Sayfa:
^^^^^^^^^^^^^^^^

Örnek muhalefet yürüteceğiz. MHP 57. hükümetteyken koalisyonlarda uzlaşmanın önemini gösterdi. Şimdi de ilkeli, seviyeli muhalefet anlayışını gösterecek. Bugüne dek muhalefet partileri her şeye karşı çıkan partiler gibi algılanmıştır, öyle de olmuştur. MHP Türkiye için doğru olan her uygulamaya
destek verecek. Ama kendi doğrularımız, politikalarımız ve Türkiye’nin yararına olmayacağını düşündüğümüz politikalara da etkili şekilde muhalefet edeceğiz.
GELDİLER, TOKALAŞTIK
MHP ile DTP’nin mecliste nasıl karşılaşacağı merak edilirken herkesi çok şaşırttınız. Tokalaştınız!!
Bu medeni bir davranıştır. Elini uzatanla tokalaşırsınız, kim olursa olsun.
Şaşırdınız mı?
Yo, yanımızda oturuyorlardı, gelip hayırlı olsun temennisinde bulundular.
Bahçeli daha sonra ‘Uzanan elleri hava bırakamayız ama Mehmetçiğe sıkılan kurşunları da hoşgörü ile karşılamayız’ diyerek o anı bir anlamda tashih etti. Tabandan mı
baskı geldi?
Hayır ama medyada sanki iki parti arasında her konuda bir yakınlaşma medyana geldi gibi yorumlar çıkmaya başladı. Sayın Bahçeli o konuşmasında hassasiyetimizi ortaya koydu.
Gelmeselerdi, siz gider miydiniz?
Bilemiyorum. Varsayımlar üzerine tahmin yürütmek istemiyorum.
TÜRK ADININ KIYMETİNİ BİLSİN
Malatyalısınız,
Kürt müsünüz?
Değilim. Malatya’da doğup büyüdüm ama aslen Elazığlıyım. Türk’üz.
Kürt olsaydınız bir şey fark eder miydi?
Farklı etnik yapıdan gelenlerin Türk milliyetçisi olmasına engel yok.
Kürt olsaydınız ve anne-babanızla konuştuğunuz dili çocuklarınızla, torunlarınızla konuşamadığınızı görseydiniz, yani Kürtçenin iki üç kuşak sonra yok olacağını bilseydiniz ne hisseder ne yapardınız?
Böyle bir problem olmadığı için bir şey söyleyemeyeceğim. (gülüyor) Konuştuğunuz dil diğer insanlarla iletişiminizi sağlıyorsa ‘illa da bu olsun’ demeye gerek var mı?

^^^^^^^^^^^^^^^^

Veriler:

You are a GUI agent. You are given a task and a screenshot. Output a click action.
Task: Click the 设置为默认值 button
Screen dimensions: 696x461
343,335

^^^^^^^^^^^^^^^^

Yapılacak iş: Sayfaya göre, sorulara cevap veren kişinin aslen nereli olduğunu yazın. Listenin bu sayfayla hiçbir ilgisi yoktur.

Beklenen cevap: Aslen Elazığlıdır.